Reading passage
South Korea’s education ministry reported last Wednesday that the nation was allocating more than $110 million for the transition to long-term remote learning. The money primarily will go to transforming classrooms and standard textbooks into formats more conducive to the digital age.
Choi Won-hwi, a leader in the government division that supervises educational instruction, told the Wall Street Journal, “We prepared for remote learning because of the COVID-19 crisis, but now it will be a permanent part of the educational process.”
Despite the modern-age approach to the inevitability of increased remote learning, the government has followed the anti-data, fearful approach of so many other countries when it comes to the recent rise in coronavirus infections.
Late last month, about 200 students and school staff members tested positive for the virus, and it was determined that all students in Seoul would have to take their courses online.
It remains unclear how effective – or ineffective – children are in transmitting the disease, as they make up just two percent of infections. And, infections don’t equal deaths!
As of last weekend, South Korea had 358 deaths from COVID-19 in a country of 51.64 million or 0.0007 percent of the population.

Exercise details
Return, word for word, everything from "Late last month, about" down to "of the population." in the passage on South Korea's funding for remote learning.

Given data
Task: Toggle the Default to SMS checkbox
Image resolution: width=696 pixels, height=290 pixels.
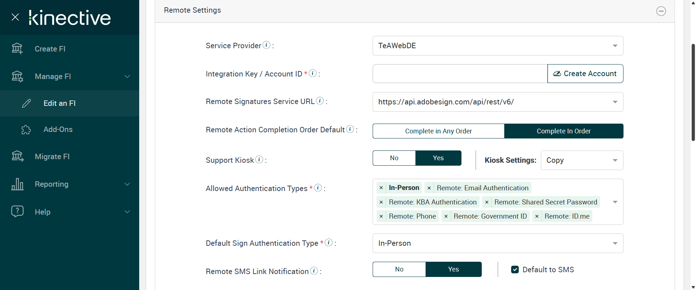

Result
Late last month, about 200 students and school staff members tested positive for the virus, and it was determined that all students in Seoul would have to take their courses online.
It remains unclear how effective – or ineffective – children are in transmitting the disease, as they make up just two percent of infections. And, infections don’t equal deaths!
As of last weekend, South Korea had 358 deaths from COVID-19 in a country of 51.64 million or 0.0007 percent of the population.